3.3.3. Pigments in the Lateral Peripheral Area of Poppy Petals

Segments of the lateral peripheral area of poppy petals (corresponding to the area between the 4 and 5 sampling areas in Figure 2A) were extracted and then subjected to column chromatography (Figure 5, photo inset). Two major pigments were eluted. The pigment with the lower concentration in the mixture is the one eluted first. Its spectral characteristics include a λmaxUV at 266 nm, a λmaxVis at 507 nm, two plateaus around 353 nm and 425 nm, and an A440/AmaxVis ratio equal to 0.60. Although the A440/AmaxVis is quite high, the λmaxVis corresponds with a pelargonidin derivative at a different λmax (511.4 nm).

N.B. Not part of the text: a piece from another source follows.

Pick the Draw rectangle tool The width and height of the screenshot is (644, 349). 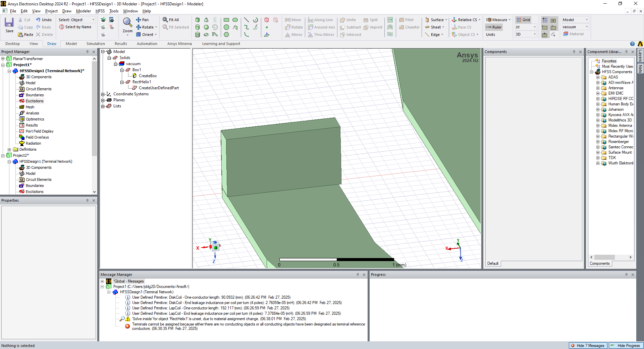226,20
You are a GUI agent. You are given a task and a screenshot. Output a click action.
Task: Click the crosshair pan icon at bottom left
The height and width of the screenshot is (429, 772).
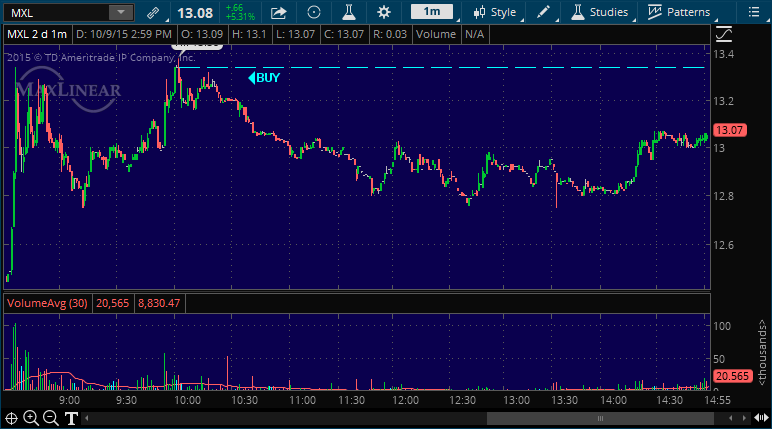point(12,418)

This is in agreement with previous studies, which prove the existence of pelargonidin in P. rhoeas flowers [33]. The most abundant pigment in the lateral peripheral area of poppy petals is the last eluted cyanidin-based pigment with λmax values at 281 and 526 nm, with an A440/AmaxVis ratio equal to 0.28 (Figure 6). A cyanidin glycosylation ratio value of 0.28 is under the limit of 0.30, leading to the possibility of a 5-glycoside or 3,5 diglycoside [43].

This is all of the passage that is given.